_Task goal_
Copy out the rows below, switching every "GUI agent" to "interface agent" and leaving everything else as it is.

^^^^^^^^

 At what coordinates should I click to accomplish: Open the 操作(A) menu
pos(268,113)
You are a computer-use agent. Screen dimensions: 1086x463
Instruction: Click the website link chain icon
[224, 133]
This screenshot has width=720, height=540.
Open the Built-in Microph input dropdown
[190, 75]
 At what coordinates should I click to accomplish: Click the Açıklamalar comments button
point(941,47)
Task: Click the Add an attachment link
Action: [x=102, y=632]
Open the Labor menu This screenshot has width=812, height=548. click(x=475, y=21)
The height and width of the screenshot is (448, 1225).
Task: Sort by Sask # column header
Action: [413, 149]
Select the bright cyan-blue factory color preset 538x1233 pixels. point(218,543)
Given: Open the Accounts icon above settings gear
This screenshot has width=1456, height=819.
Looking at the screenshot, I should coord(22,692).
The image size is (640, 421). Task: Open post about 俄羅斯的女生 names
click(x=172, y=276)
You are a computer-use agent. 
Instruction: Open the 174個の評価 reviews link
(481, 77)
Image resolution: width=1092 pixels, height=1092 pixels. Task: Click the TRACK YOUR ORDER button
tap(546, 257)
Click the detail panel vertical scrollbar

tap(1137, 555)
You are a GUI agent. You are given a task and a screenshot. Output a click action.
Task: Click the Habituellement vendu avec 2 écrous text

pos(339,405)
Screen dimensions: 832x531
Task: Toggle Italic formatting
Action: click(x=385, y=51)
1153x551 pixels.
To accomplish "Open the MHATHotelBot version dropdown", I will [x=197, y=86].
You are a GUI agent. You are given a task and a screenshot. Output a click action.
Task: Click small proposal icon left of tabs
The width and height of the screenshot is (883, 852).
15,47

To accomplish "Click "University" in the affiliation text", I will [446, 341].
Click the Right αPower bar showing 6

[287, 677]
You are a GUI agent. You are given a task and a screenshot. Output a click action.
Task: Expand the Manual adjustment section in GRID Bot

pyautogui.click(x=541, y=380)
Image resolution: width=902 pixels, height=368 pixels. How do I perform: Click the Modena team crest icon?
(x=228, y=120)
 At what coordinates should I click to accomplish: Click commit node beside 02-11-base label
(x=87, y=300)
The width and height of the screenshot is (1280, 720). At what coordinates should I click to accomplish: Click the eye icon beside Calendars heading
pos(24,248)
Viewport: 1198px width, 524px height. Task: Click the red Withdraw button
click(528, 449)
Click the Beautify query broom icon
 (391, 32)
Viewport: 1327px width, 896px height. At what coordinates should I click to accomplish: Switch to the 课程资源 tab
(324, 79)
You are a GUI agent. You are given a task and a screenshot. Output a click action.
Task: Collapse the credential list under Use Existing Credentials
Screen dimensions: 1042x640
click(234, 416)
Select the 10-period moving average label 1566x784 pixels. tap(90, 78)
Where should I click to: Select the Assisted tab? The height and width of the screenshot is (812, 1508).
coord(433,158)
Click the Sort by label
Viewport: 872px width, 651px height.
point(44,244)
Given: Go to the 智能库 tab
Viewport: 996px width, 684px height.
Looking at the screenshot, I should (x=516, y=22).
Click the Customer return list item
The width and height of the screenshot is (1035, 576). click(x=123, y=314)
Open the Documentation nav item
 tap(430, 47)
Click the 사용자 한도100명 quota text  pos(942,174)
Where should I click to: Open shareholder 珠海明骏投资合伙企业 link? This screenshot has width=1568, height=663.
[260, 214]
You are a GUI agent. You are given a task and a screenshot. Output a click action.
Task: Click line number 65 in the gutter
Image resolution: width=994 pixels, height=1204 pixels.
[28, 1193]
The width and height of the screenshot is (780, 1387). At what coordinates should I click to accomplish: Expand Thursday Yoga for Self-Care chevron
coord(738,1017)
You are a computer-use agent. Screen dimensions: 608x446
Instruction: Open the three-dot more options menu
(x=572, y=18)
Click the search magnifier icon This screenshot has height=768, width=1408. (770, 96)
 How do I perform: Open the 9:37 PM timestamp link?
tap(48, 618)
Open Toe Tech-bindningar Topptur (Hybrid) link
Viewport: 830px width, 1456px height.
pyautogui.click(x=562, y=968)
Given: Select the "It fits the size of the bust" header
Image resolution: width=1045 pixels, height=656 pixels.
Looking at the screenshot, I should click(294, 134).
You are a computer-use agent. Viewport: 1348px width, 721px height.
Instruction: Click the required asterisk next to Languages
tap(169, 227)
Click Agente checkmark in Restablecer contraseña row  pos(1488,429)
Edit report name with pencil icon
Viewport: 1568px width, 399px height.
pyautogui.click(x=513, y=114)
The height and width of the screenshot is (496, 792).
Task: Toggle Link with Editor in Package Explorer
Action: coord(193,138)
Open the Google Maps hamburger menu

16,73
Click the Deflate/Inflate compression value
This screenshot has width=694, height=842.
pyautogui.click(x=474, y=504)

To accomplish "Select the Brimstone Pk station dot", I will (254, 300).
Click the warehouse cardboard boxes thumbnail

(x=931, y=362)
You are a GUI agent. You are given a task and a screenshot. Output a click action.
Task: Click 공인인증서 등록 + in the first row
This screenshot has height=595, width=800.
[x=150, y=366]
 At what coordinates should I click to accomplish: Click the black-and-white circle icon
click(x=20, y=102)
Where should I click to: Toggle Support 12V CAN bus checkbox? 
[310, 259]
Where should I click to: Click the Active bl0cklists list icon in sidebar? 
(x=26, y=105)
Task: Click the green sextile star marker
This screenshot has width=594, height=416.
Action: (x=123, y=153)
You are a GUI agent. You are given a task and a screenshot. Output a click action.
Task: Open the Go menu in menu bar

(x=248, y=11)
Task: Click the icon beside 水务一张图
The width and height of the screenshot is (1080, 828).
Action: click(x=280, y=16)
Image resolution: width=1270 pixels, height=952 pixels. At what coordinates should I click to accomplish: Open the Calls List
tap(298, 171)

^^^^^^^^

_Exercise result_
 At what coordinates should I click to accomplish: Open the 操作(A) menu
pos(268,113)
You are a computer-use agent. Screen dimensions: 1086x463
Instruction: Click the website link chain icon
[224, 133]
This screenshot has width=720, height=540.
Open the Built-in Microph input dropdown
[190, 75]
 At what coordinates should I click to accomplish: Click the Açıklamalar comments button
point(941,47)
Task: Click the Add an attachment link
Action: [x=102, y=632]
Open the Labor menu This screenshot has width=812, height=548. click(x=475, y=21)
The height and width of the screenshot is (448, 1225).
Task: Sort by Sask # column header
Action: [413, 149]
Select the bright cyan-blue factory color preset 538x1233 pixels. point(218,543)
Given: Open the Accounts icon above settings gear
This screenshot has width=1456, height=819.
Looking at the screenshot, I should coord(22,692).
The image size is (640, 421). Task: Open post about 俄羅斯的女生 names
click(x=172, y=276)
You are a computer-use agent. 
Instruction: Open the 174個の評価 reviews link
(481, 77)
Image resolution: width=1092 pixels, height=1092 pixels. Task: Click the TRACK YOUR ORDER button
tap(546, 257)
Click the detail panel vertical scrollbar

tap(1137, 555)
You are a interface agent. You are given a task and a screenshot. Output a click action.
Task: Click the Habituellement vendu avec 2 écrous text

pos(339,405)
Screen dimensions: 832x531
Task: Toggle Italic formatting
Action: click(x=385, y=51)
1153x551 pixels.
To accomplish "Open the MHATHotelBot version dropdown", I will [x=197, y=86].
You are a interface agent. You are given a task and a screenshot. Output a click action.
Task: Click small proposal icon left of tabs
The width and height of the screenshot is (883, 852).
15,47

To accomplish "Click "University" in the affiliation text", I will [446, 341].
Click the Right αPower bar showing 6

[287, 677]
You are a interface agent. You are given a task and a screenshot. Output a click action.
Task: Expand the Manual adjustment section in GRID Bot

pyautogui.click(x=541, y=380)
Image resolution: width=902 pixels, height=368 pixels. How do I perform: Click the Modena team crest icon?
(x=228, y=120)
 At what coordinates should I click to accomplish: Click commit node beside 02-11-base label
(x=87, y=300)
The width and height of the screenshot is (1280, 720). At what coordinates should I click to accomplish: Click the eye icon beside Calendars heading
pos(24,248)
Viewport: 1198px width, 524px height. Task: Click the red Withdraw button
click(528, 449)
Click the Beautify query broom icon
 (391, 32)
Viewport: 1327px width, 896px height. At what coordinates should I click to accomplish: Switch to the 课程资源 tab
(324, 79)
You are a interface agent. You are given a task and a screenshot. Output a click action.
Task: Collapse the credential list under Use Existing Credentials
Screen dimensions: 1042x640
click(234, 416)
Select the 10-period moving average label 1566x784 pixels. tap(90, 78)
Where should I click to: Select the Assisted tab? The height and width of the screenshot is (812, 1508).
coord(433,158)
Click the Sort by label
Viewport: 872px width, 651px height.
point(44,244)
Given: Go to the 智能库 tab
Viewport: 996px width, 684px height.
Looking at the screenshot, I should (x=516, y=22).
Click the Customer return list item
The width and height of the screenshot is (1035, 576). click(x=123, y=314)
Open the Documentation nav item
 tap(430, 47)
Click the 사용자 한도100명 quota text  pos(942,174)
Where should I click to: Open shareholder 珠海明骏投资合伙企业 link? This screenshot has width=1568, height=663.
[260, 214]
You are a interface agent. You are given a task and a screenshot. Output a click action.
Task: Click line number 65 in the gutter
Image resolution: width=994 pixels, height=1204 pixels.
[28, 1193]
The width and height of the screenshot is (780, 1387). At what coordinates should I click to accomplish: Expand Thursday Yoga for Self-Care chevron
coord(738,1017)
You are a computer-use agent. Screen dimensions: 608x446
Instruction: Open the three-dot more options menu
(x=572, y=18)
Click the search magnifier icon This screenshot has height=768, width=1408. (770, 96)
 How do I perform: Open the 9:37 PM timestamp link?
tap(48, 618)
Open Toe Tech-bindningar Topptur (Hybrid) link
Viewport: 830px width, 1456px height.
pyautogui.click(x=562, y=968)
Given: Select the "It fits the size of the bust" header
Image resolution: width=1045 pixels, height=656 pixels.
Looking at the screenshot, I should click(294, 134).
You are a computer-use agent. Viewport: 1348px width, 721px height.
Instruction: Click the required asterisk next to Languages
tap(169, 227)
Click Agente checkmark in Restablecer contraseña row  pos(1488,429)
Edit report name with pencil icon
Viewport: 1568px width, 399px height.
pyautogui.click(x=513, y=114)
The height and width of the screenshot is (496, 792).
Task: Toggle Link with Editor in Package Explorer
Action: coord(193,138)
Open the Google Maps hamburger menu

16,73
Click the Deflate/Inflate compression value
This screenshot has width=694, height=842.
pyautogui.click(x=474, y=504)

To accomplish "Select the Brimstone Pk station dot", I will (254, 300).
Click the warehouse cardboard boxes thumbnail

(x=931, y=362)
You are a interface agent. You are given a task and a screenshot. Output a click action.
Task: Click 공인인증서 등록 + in the first row
This screenshot has height=595, width=800.
[x=150, y=366]
 At what coordinates should I click to accomplish: Click the black-and-white circle icon
click(x=20, y=102)
Where should I click to: Toggle Support 12V CAN bus checkbox? 
[310, 259]
Where should I click to: Click the Active bl0cklists list icon in sidebar? 
(x=26, y=105)
Task: Click the green sextile star marker
This screenshot has width=594, height=416.
Action: (x=123, y=153)
You are a interface agent. You are given a task and a screenshot. Output a click action.
Task: Open the Go menu in menu bar

(x=248, y=11)
Task: Click the icon beside 水务一张图
The width and height of the screenshot is (1080, 828).
Action: click(x=280, y=16)
Image resolution: width=1270 pixels, height=952 pixels. At what coordinates should I click to accomplish: Open the Calls List
tap(298, 171)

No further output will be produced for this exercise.